§ **Aim of the exercise**
Of the lines below, write out exactly those from the line with "You are a computer-use agent. The" through the line with "Click the No", both included, and skip the rest.

§ **Supplied records**
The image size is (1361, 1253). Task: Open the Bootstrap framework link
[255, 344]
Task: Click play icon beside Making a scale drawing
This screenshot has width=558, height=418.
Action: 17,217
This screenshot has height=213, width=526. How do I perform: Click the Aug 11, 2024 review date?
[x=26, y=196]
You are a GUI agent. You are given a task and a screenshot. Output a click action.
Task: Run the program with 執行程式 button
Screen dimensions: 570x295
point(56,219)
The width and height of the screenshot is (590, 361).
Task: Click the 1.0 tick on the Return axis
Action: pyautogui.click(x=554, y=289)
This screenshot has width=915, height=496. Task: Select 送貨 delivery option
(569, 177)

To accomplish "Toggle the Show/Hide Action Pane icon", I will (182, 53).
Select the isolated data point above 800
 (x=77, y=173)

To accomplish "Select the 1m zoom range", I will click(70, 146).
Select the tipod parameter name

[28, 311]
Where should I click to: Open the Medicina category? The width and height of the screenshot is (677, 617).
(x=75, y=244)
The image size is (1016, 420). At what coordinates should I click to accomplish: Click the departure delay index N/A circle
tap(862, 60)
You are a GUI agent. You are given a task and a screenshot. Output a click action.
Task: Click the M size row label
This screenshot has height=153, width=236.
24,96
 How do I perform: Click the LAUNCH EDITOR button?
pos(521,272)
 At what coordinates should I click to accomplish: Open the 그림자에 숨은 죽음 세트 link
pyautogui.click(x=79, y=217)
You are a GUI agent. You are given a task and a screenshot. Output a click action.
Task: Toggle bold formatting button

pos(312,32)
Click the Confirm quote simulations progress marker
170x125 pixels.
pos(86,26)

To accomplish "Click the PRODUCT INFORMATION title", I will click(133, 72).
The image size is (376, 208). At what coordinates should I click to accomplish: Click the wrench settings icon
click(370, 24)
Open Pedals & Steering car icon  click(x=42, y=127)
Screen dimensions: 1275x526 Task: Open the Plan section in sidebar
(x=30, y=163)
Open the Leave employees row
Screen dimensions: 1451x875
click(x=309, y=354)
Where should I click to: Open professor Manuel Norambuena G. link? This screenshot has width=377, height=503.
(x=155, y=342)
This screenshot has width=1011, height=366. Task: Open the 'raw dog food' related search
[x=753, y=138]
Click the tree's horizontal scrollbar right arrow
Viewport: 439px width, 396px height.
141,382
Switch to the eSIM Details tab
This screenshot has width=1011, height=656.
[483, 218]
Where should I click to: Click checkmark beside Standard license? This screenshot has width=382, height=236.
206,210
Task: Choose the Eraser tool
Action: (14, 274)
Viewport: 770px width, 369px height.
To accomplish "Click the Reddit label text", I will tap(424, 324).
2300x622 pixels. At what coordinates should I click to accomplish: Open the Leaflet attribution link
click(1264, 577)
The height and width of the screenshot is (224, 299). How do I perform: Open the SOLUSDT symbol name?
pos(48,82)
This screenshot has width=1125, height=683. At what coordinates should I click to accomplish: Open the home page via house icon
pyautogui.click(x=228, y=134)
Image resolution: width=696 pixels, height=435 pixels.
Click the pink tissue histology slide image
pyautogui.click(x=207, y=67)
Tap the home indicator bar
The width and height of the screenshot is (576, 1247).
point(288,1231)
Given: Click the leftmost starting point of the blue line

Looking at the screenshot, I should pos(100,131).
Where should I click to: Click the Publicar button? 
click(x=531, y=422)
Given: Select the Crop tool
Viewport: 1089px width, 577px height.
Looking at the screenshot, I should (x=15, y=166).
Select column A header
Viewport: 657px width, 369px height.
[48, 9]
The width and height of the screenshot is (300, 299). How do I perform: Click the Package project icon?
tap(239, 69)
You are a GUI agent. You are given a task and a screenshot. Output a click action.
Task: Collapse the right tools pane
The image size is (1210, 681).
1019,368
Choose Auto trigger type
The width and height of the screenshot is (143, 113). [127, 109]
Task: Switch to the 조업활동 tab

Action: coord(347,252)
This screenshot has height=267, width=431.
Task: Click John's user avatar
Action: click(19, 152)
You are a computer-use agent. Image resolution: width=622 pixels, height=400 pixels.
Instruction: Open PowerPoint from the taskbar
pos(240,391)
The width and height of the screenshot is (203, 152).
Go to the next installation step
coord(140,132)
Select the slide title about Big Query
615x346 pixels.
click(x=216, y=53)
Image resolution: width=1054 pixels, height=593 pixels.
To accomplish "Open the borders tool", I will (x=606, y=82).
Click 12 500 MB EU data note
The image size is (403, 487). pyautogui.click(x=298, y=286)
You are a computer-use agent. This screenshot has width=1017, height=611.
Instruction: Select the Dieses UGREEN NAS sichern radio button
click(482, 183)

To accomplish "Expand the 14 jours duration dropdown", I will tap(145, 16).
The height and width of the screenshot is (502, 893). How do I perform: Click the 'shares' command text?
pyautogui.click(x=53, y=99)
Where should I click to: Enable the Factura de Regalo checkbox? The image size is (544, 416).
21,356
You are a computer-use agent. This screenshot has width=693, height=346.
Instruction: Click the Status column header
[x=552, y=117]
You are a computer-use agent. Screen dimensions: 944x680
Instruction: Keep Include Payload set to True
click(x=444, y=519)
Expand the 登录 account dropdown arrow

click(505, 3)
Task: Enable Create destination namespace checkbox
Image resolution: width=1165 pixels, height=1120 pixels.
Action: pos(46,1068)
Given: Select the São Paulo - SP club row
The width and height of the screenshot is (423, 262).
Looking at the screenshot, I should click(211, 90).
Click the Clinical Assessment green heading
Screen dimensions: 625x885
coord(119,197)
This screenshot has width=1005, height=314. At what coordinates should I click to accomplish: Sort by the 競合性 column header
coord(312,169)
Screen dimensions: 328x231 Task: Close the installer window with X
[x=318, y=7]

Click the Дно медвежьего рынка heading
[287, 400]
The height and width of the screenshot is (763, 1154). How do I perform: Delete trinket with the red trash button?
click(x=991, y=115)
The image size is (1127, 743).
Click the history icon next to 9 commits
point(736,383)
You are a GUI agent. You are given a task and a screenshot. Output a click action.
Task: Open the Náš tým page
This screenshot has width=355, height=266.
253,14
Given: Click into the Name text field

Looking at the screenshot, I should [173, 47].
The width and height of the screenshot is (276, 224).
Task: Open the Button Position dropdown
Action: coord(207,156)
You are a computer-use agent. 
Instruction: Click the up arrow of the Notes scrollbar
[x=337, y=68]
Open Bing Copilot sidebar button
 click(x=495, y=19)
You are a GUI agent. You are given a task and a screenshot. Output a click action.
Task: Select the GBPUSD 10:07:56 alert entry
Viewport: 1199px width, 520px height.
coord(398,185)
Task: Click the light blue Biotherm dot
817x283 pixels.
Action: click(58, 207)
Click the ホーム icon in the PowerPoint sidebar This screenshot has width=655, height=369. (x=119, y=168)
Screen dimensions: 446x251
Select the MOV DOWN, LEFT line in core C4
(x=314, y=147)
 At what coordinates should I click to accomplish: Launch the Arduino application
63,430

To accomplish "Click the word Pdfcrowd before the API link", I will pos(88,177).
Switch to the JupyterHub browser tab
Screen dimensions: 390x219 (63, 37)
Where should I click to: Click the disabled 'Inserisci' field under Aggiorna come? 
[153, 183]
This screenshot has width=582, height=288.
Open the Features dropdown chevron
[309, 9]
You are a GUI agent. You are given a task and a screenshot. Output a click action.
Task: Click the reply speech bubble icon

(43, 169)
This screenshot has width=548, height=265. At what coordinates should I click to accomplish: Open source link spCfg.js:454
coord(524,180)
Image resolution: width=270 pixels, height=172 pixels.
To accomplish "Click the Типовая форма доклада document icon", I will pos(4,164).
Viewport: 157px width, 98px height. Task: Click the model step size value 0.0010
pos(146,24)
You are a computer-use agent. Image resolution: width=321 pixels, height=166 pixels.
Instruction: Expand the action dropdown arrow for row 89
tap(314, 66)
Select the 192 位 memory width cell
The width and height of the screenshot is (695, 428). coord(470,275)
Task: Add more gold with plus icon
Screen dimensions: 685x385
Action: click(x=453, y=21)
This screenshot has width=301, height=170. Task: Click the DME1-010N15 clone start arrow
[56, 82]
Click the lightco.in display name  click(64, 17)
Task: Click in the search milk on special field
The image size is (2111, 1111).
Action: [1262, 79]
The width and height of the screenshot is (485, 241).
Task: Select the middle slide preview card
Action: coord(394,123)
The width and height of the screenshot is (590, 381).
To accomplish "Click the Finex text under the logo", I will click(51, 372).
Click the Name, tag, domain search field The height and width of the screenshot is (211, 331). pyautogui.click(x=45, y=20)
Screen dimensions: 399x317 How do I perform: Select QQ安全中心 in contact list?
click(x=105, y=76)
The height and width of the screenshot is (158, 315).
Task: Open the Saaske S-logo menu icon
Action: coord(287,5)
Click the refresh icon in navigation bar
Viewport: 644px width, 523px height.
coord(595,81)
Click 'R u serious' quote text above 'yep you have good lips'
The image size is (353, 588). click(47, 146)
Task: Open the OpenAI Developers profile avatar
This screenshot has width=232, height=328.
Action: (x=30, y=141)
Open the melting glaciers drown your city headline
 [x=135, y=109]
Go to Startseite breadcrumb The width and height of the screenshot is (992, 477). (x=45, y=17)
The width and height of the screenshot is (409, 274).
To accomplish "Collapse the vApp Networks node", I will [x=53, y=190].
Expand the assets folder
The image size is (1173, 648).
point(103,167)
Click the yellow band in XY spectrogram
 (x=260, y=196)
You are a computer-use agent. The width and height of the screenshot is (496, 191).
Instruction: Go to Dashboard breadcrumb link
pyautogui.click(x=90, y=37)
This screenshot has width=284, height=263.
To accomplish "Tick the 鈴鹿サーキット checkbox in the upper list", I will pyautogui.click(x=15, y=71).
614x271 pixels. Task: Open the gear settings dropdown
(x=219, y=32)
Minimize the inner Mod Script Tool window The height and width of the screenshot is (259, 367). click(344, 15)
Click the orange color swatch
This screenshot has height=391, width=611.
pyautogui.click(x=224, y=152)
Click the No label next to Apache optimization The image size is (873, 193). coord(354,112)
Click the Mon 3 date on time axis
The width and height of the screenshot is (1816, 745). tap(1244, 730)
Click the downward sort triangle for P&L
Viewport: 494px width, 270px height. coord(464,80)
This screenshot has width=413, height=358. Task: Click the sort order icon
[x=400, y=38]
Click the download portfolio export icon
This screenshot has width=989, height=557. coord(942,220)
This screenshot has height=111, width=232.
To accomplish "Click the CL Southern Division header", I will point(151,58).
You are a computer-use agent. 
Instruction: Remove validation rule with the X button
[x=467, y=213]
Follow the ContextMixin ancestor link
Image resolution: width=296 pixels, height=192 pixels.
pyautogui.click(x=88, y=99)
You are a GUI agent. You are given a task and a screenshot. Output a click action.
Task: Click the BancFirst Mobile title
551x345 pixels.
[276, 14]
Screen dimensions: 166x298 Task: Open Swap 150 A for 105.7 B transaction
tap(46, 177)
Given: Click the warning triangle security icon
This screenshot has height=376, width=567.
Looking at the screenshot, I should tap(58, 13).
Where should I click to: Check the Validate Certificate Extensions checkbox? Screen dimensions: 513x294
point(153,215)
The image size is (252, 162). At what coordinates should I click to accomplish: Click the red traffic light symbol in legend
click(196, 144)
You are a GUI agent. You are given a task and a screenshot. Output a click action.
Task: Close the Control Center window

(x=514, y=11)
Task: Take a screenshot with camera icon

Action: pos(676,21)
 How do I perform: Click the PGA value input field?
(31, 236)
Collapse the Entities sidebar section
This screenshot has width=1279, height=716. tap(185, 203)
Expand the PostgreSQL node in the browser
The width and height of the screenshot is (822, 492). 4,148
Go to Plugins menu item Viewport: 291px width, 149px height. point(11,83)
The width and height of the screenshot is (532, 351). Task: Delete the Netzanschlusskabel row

§ **Solved problem**
You are a computer-use agent. The width and height of the screenshot is (496, 191).
Instruction: Go to Dashboard breadcrumb link
pyautogui.click(x=90, y=37)
This screenshot has width=284, height=263.
To accomplish "Tick the 鈴鹿サーキット checkbox in the upper list", I will pyautogui.click(x=15, y=71).
614x271 pixels. Task: Open the gear settings dropdown
(x=219, y=32)
Minimize the inner Mod Script Tool window The height and width of the screenshot is (259, 367). click(344, 15)
Click the orange color swatch
This screenshot has height=391, width=611.
pyautogui.click(x=224, y=152)
Click the No label next to Apache optimization The image size is (873, 193). coord(354,112)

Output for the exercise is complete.